I came back the following semester and accomplished even less, struggling with a myriad of problems in my personal life. Nothing felt real. I over-burdened myself with an internship and felt  even more like a disappointment because I couldn’t force myself to do what my brain wanted. I was exhausted. I made arrangements to transfer, whether it be to a lower-ranked school or in a completely different country, where I didn’t know anyone. An identity change is what I wanted, so I could pretend that everything I did in my previous year at Fordham never actually happened, and I wouldn’t have to claim responsibility for it. 

A dean reached out to me, seeking to discuss why I wanted to leave the university. When I agreed, they never followed up.

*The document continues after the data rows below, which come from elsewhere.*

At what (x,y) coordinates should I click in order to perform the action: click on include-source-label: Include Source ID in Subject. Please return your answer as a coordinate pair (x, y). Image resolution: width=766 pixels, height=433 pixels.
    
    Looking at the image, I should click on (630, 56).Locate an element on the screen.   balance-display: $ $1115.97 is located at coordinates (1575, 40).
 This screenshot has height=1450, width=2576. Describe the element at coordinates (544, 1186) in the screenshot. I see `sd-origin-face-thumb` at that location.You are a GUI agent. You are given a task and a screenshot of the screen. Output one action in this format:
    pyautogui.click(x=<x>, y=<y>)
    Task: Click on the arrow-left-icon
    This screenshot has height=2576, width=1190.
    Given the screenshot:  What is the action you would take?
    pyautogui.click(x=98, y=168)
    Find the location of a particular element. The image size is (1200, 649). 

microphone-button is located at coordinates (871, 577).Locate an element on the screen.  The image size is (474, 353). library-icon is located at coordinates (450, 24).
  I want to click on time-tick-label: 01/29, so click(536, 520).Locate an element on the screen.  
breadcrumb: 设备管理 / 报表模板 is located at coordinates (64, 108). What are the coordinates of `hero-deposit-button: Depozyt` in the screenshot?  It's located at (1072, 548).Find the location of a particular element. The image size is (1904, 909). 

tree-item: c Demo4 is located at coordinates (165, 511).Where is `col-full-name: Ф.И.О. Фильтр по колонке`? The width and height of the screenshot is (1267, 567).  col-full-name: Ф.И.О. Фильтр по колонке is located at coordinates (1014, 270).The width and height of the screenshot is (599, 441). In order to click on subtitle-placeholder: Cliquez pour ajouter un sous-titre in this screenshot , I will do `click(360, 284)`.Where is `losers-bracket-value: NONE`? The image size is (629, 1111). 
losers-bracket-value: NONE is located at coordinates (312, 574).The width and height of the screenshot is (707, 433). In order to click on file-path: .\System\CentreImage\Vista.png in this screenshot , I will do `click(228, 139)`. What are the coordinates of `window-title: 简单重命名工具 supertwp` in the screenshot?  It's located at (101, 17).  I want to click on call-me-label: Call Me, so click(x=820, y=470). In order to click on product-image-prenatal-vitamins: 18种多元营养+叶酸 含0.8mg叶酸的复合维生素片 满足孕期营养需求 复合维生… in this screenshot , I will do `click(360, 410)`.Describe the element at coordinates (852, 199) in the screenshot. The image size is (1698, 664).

In short, I felt abandoned and alone. Abandoned because I felt like none of the resources at the university could make me feel better, and alone because my friend group was small and restricted by the pandemic. I sought to be known, to be truly understood, to meet someone like me: smart but not virtuous, plagued by similar financial anxiety and insecurity. I was worried that these shortcomings started to define me, as I would slip them jokingly into conversation as a way to cope and make them seem less scary. When I looked at myself, I saw what I thought everyone else did: the girl too dumb and too poor to attend Fordham.

Summer was transformative for me. I was accepted as a resident assistant — then halting my transfer plans — and escaped a toxic, terrorizing friendship, which prompted me to start therapy. While it was not one quick fix, I began viewing everything in a different light. I got high grades in my two summer courses and it was the first time I was proud of my academic achievement in years. I worked 28 hour weeks on top of my classes to give myself a sense of financial stability. When I returned this past fall as an RA and a member of the pep band, which began to meet in-person, I started to feel like I was a part of something again. I started to feel like I belonged.

I eased into our latest fall semester with some apprehension, but it exceeded all of my expectations. I became closer than anticipated with my building staff, started to sincerely enjoy being a musician again and didn’t feel completely burnt out from all of my classes — except for Spanish. I felt as though I was coming back to life and I was excited for subsequent days and weeks of what the school had to offer me, which I never thought would happen. I don’t know what would have happened if I transferred to somewhere else in the country, moved overseas or dropped out entirely. I can’t say if I would be better off than I am now. But I know now, in a spring semester where I have tacked on the responsibilities and found microcosms of community in every one, I am thankful. 

The insecurity has not disappeared, but I have been able to push it to the backburner. I still have painful flare-ups of shame when I think about my spring GPA of 2.9 or the fact that I have two C+s and a W on my transcript. I fear for the future, whether I choose graduate or law school,  how that may go over with admissions officers or how I may handle the debt.

I am writing this because I know I am not the only person wondering if things would have been better had they never stepped foot in The Bronx. I am writing this in the hopes that it serves as some kind of encouragement, solidarity and act of faith. I have so many people to thank for helping me feel at home, but I mostly have to thank myself for being able to quiet that little voice in my head and push forward. To the person reading this, if you’re feeling kinship with my freshman self, I hope you know that it does not feel like that forever. There is more to life than the titles you impose on yourself and there is still greatness unforged.